Published | 4 min read

A couple of days ago, I read How Functional Programming Shaped (and Twisted) Frontend Development, a blog post by eng. Ahmad Alfy. I read it twice. It was almost mind blowing to me. It opened my mind and left me with many questions and thoughts. For sure, knowing what someone like eng. Alfy thinks about the current state of the Web is something. As I said, this article left me with many questions.

So I decided to ponder about them out loud here. For sure, this post is not a counter argument or a reply to eng. Alfy’s post. I’m just sharing my two cents on what I read. So, all in all I strongly suggest reading his article before continuing mine, even though it’s not mandatory to get along with the ideas and thought in my article. Also note that this post, mine, is more a philosophical wandering rather than a technical one.
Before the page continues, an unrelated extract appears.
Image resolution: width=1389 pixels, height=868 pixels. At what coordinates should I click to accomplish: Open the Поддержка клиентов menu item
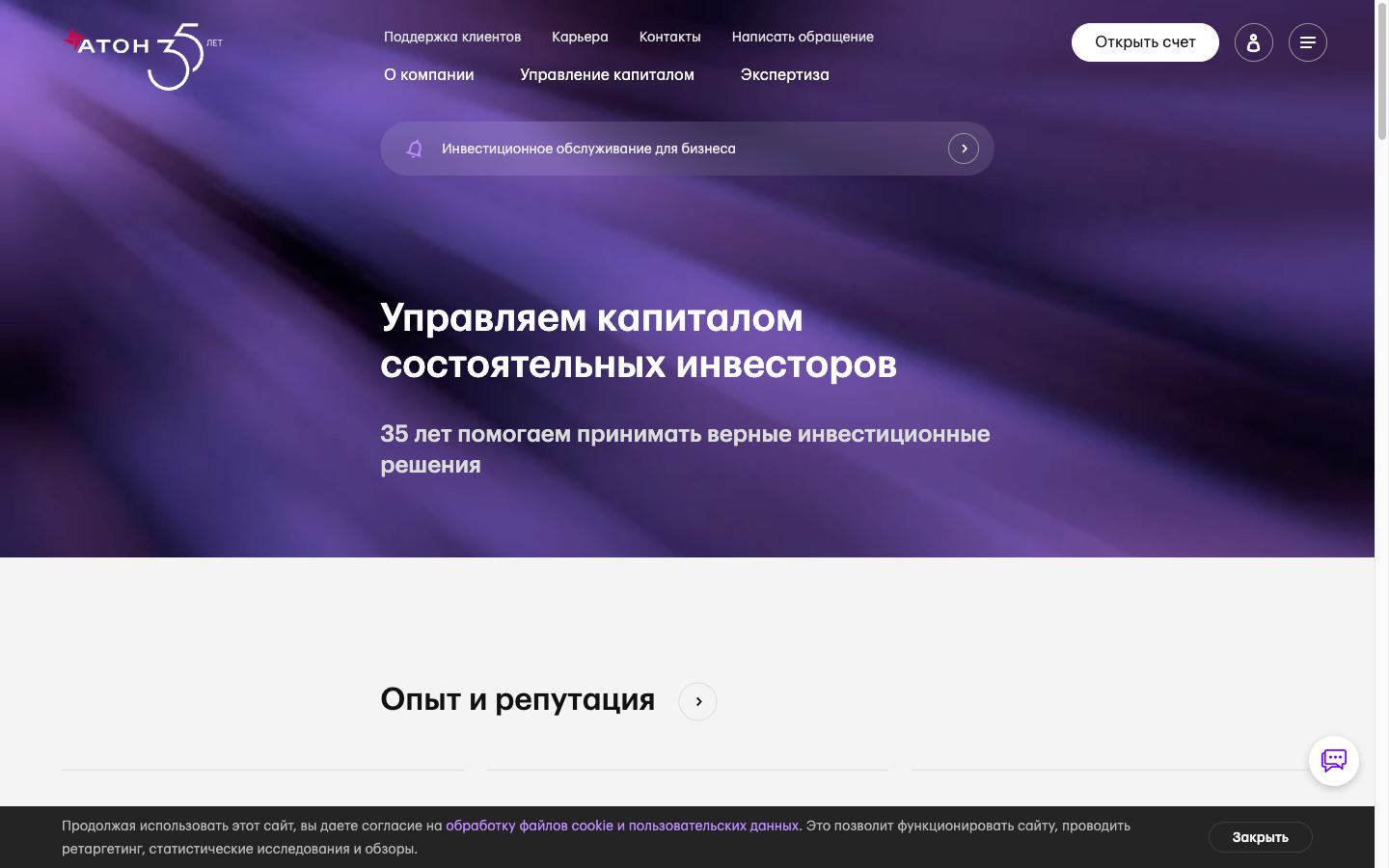pyautogui.click(x=452, y=37)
That’s been said, I’d like to raise the question of Progress, especially, technological progress. But even before that, why we needed technology in the first place? Short answer is: to solve problems. But what I like to raise is that we live in a material world. And matter is by neccessity is impure. We live in an imperfect world. Solving problems for good is impossible, by necessity. And what really happens is that we solve problems by creating others! And what matter at the end is one question, whether life is easier by those new problems or not? Was it worth it? I know this view is strange, but let me give an example. Back in the time, when the early humans invented a knife. They really needed that for hunting, for food and for defending themselves against the wild life. A knife solved many problems and made life easier for sure, but it’s not all roses. The same knife used for good can be used for bad, humans can harm themselves or others. Apply the same on literally every technology we came up with throughout the history.
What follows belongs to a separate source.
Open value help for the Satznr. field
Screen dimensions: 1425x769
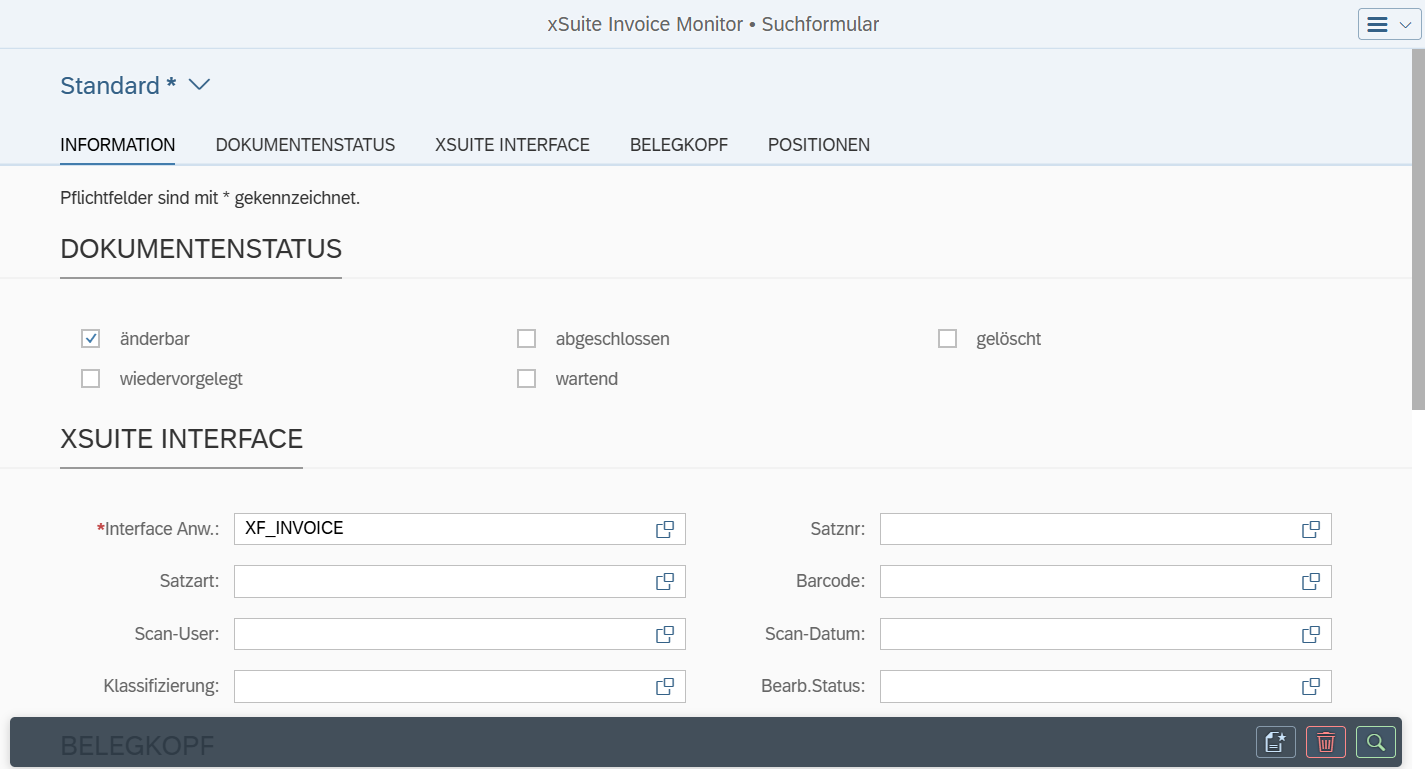(x=1310, y=529)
We can find this idea embodied strongly in the world of software, as a matter of fact, Software in itself is a way of solving problems. Anyhow, looking onto the software world, we find out each technology, idea, concept, framework we come up with try to solve a problem. And by neccessity it creates other problems in its way.

And that raises a question, does that mean we have to let go of this techonoly as we find out it causes problems? Short answer: No. What I believe, and what I’m trtying to learn myself, is to study this specific techonlogy, understand, why we had to come up with it in the first place, what problems it solves, what problems it creates, how to mitegate these problems, and so on. And with all of these questions, I’m trying to answer some bigger questions, do I need this solution, techonlogy, for this specific problem I have now? Is it the best solution? As, by neccessity, there’s no such a thing as THE SOLUTION, there’s A solution that fits and that what really matters.

Going back to the original article and the questions it raises, we find out that functional programming is a set of ideas, concepts and theories that live in the open, they’re uncolored, and we, humans, color them by putting them in a context and putting them into practice. Understanding this is crucial.

What I’m trying to do, as a software engineer, is try to understand what Functional Programming really is, why some software engineer decided to use it and integrate it into Frontend, what problems they tried to solve, and to what extent they succeeded. Then finally, I need to take a step back and ask if these solutions fits the problem I’m facing.

At the end of the day, I think what really matters is awareness. To me, progress isn’t about rushing to adopt the latest paradigm or framework. It’s about understanding why it exists, what it tries to fix, and what new cracks it might open. Only then can we make choices that fit our context, not because they’re modern, but because they make sense.